English    Türkçe    فارسی   

2
2110-2159

  • Biri Yusuf yüzlü, İsa nefesli, öbürü bir kurt yahut çıngıraklı bir eşek. 2110
  • آن یکی یوسف رخی عیسی نفس ** وین یکی گرگی و یا خر با جرس‏
  • Biri Lâmekân âleminde uçmakta, öbürü köpekler gibi samanlıkta kalakalmış!
  • آن یکی پران شده در لا مکان ** وین یکی در کاهدان همچون سگان‏
  • Gül, hâl diliyle bokböceğine şu sözleri söyleyip durmaktadır: “Ey koltuğu kokmuş,
  • با زبان معنوی گل با جعل ** این همی‏گوید که ای گنده بغل‏
  • Gül bahçesinden kaçıyorsun ama bu nefretin gülistanın kemaline delâlet eder.
  • گر گریزانی ز گلشن بی‏گمان ** هست آن نفرت کمال گلستان‏
  • Benim gayretim, senin başına dikilmiş bir yasakçıdır.
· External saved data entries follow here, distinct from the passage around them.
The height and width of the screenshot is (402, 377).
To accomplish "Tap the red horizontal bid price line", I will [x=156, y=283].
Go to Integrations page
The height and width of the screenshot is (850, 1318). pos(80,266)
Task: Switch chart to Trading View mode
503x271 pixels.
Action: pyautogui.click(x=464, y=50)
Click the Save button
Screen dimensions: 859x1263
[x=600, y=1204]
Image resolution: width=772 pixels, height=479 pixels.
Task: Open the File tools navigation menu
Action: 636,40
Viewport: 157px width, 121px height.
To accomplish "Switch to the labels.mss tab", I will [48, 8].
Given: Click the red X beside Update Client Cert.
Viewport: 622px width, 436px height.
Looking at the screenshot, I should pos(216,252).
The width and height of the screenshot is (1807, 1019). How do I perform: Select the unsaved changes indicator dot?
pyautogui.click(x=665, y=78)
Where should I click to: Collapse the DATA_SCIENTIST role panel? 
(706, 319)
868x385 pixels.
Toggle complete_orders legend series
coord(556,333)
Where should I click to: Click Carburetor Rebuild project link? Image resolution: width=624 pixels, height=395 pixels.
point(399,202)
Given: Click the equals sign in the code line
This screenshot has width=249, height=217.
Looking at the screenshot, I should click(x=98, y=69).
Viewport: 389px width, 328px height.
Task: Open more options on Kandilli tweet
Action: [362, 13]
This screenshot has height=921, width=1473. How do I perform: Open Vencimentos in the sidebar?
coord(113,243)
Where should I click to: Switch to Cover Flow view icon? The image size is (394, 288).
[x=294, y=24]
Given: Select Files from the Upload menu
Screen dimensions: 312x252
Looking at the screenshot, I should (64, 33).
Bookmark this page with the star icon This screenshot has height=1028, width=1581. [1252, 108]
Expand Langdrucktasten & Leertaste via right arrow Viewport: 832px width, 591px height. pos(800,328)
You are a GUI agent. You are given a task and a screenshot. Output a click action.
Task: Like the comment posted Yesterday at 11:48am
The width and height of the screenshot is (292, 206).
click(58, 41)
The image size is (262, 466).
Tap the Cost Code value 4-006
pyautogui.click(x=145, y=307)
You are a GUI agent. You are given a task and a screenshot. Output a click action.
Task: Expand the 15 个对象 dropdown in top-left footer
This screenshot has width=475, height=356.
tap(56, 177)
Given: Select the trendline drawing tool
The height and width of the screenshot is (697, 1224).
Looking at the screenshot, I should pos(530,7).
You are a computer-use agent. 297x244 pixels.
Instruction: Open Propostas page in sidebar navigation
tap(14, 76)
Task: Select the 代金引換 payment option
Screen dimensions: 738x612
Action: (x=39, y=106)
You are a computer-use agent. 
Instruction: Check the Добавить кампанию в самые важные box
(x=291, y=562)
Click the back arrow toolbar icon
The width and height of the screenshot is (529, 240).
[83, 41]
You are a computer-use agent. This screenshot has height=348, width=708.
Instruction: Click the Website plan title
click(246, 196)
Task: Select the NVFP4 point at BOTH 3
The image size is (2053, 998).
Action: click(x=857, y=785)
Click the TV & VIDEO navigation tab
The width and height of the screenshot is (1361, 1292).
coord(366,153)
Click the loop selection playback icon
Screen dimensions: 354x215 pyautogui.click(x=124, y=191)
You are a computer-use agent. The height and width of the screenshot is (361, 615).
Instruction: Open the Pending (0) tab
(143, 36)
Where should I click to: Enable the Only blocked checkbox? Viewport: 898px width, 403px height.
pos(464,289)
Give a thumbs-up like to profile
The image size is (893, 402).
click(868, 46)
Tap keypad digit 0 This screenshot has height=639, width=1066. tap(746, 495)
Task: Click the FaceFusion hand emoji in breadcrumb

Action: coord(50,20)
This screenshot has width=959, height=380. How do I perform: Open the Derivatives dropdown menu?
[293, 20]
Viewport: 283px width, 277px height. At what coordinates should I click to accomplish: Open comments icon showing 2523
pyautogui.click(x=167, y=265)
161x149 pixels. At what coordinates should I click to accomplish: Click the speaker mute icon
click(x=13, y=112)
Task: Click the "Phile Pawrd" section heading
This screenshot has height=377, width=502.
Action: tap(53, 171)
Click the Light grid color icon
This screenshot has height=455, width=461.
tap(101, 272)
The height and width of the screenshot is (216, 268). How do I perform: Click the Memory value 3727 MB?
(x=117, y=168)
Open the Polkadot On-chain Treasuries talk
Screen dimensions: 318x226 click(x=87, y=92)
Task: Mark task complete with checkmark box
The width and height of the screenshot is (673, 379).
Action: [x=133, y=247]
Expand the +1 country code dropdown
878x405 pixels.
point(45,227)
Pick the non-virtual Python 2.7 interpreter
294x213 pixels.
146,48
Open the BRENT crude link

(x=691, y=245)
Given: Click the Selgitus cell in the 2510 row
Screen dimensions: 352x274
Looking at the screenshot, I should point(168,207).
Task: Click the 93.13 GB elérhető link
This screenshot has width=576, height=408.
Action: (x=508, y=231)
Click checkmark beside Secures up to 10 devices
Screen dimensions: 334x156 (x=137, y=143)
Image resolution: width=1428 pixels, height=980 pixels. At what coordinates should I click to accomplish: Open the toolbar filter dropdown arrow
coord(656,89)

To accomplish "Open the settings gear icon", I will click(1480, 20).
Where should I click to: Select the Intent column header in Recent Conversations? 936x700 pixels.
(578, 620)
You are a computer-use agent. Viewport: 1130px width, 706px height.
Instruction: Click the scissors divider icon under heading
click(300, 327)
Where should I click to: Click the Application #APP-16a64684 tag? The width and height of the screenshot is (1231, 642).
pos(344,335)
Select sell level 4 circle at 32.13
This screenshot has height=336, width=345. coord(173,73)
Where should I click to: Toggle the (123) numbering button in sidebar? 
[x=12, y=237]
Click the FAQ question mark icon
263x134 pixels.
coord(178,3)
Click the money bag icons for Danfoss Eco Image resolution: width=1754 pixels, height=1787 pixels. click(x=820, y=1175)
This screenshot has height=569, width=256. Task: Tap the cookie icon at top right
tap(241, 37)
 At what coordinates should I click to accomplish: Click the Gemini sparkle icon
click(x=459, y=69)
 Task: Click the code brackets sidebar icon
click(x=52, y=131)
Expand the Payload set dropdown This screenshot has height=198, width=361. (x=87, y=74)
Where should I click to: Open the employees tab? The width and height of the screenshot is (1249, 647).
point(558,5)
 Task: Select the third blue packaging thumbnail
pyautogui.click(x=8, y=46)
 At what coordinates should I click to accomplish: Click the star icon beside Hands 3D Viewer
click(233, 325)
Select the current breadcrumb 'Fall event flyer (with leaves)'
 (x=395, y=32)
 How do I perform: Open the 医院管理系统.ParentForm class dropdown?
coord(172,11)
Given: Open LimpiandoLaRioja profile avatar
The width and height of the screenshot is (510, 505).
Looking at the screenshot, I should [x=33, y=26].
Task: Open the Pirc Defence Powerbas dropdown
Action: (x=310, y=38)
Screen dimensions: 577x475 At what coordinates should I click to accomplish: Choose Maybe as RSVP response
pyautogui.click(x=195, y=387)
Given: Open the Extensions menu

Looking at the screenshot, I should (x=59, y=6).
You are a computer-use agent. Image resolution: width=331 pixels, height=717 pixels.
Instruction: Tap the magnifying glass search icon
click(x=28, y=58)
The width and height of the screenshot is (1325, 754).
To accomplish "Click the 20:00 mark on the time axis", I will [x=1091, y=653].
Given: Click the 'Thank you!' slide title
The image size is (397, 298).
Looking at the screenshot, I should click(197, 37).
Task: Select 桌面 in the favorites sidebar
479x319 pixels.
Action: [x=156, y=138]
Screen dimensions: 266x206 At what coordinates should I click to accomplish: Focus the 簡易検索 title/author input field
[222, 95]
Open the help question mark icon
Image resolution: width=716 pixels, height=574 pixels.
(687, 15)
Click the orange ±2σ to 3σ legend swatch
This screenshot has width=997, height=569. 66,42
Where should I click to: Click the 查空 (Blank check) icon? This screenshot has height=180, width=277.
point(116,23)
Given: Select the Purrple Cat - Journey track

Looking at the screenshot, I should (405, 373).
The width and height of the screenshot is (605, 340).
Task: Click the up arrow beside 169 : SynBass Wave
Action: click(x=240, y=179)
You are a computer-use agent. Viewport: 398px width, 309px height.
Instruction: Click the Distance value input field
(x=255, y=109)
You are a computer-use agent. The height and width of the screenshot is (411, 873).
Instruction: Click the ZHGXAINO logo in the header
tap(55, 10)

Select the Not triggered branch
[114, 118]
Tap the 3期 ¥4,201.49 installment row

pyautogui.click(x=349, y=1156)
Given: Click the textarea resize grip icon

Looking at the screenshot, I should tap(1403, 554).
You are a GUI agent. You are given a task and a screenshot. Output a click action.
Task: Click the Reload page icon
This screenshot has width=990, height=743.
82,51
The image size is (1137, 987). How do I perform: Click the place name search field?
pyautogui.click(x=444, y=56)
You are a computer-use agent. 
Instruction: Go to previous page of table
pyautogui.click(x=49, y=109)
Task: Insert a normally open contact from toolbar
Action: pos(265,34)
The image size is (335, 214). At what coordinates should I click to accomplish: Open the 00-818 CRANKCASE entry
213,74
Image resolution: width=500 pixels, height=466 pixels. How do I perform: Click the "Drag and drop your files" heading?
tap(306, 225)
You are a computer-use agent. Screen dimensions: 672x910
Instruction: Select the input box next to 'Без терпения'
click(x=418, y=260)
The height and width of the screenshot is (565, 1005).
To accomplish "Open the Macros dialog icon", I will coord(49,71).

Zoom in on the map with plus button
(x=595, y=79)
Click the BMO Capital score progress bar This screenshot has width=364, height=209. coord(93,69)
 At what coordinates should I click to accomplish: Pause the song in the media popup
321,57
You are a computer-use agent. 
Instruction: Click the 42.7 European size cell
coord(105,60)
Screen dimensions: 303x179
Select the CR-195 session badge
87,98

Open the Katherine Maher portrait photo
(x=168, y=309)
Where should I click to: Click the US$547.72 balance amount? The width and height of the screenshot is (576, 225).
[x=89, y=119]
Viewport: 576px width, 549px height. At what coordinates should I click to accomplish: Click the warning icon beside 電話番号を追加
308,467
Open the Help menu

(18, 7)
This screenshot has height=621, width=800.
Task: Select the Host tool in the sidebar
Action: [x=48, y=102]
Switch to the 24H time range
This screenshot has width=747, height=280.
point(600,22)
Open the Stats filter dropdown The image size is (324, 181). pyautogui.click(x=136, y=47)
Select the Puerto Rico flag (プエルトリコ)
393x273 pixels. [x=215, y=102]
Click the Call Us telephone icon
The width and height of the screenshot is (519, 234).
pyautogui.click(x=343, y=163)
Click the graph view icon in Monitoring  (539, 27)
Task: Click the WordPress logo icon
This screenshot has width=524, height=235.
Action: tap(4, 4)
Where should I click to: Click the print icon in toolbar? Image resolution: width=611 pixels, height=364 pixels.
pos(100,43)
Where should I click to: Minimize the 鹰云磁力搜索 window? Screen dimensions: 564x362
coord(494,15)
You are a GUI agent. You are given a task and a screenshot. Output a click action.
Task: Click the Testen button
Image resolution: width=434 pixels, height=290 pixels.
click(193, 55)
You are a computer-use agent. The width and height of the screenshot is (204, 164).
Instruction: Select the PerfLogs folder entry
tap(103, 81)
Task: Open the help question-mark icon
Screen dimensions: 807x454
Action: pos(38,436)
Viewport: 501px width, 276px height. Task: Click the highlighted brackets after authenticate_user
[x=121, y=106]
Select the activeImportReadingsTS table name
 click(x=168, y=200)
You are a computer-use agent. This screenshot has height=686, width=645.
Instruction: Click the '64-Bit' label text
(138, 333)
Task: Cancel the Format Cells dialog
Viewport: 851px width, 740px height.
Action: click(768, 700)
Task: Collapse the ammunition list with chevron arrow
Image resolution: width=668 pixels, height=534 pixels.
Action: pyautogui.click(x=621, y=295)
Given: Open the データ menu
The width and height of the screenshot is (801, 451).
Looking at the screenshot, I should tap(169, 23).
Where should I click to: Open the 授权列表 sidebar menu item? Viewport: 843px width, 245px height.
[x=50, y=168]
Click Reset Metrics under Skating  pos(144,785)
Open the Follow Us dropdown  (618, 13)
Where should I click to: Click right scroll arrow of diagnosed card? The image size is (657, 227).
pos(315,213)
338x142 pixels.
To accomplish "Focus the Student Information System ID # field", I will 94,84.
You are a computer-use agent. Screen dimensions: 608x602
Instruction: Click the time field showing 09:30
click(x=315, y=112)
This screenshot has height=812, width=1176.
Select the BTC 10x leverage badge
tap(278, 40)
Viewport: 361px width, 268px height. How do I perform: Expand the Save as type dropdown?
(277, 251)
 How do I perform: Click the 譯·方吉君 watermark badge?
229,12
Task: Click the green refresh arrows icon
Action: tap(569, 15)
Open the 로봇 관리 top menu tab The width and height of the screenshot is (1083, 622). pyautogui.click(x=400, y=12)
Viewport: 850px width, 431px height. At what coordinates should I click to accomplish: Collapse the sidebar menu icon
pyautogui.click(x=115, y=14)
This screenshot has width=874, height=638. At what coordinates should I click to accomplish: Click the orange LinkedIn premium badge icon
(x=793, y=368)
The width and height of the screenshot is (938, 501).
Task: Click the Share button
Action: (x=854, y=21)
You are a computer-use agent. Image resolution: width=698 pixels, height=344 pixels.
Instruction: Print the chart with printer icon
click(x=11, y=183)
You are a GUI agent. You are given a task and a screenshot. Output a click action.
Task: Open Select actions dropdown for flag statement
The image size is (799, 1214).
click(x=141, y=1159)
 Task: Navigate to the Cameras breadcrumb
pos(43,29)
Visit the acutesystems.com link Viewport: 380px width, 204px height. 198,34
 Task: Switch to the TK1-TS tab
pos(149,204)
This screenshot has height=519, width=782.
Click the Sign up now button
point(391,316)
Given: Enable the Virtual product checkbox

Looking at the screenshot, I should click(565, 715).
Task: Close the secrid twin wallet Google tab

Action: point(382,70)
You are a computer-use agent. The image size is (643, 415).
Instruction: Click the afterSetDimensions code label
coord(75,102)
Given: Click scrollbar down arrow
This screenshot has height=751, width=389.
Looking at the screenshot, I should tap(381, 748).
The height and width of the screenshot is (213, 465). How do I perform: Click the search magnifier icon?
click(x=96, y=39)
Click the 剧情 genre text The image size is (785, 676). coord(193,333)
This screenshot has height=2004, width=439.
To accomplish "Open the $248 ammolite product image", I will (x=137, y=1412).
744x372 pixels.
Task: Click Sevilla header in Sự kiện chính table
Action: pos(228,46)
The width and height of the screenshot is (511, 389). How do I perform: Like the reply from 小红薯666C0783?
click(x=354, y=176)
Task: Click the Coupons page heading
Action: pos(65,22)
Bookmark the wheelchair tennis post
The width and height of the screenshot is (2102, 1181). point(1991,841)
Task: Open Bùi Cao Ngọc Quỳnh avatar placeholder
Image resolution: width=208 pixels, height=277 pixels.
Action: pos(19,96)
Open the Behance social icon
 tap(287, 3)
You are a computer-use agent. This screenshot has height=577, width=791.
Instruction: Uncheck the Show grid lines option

Ey bayağı mahlûk, buradan uzak ol.” Gül bokböceğine şöyle bağırmaktadır:
  • غیرت من بر سر تو دور باش ** می‏زند کای خس از اینجا دور باش‏
  • “Ey aşağılık mahlûk, sen benimle ihtilât edersen benim madenimdesin diye bir şüphe hasıl olabilir. 2115
  • ور بیامیزی تو با من ای دنی ** این گمان آید که از کان منی‏
  • Bülbüllere çayır, çimen yaraşır. Bokböceğine vatan da pisliktir.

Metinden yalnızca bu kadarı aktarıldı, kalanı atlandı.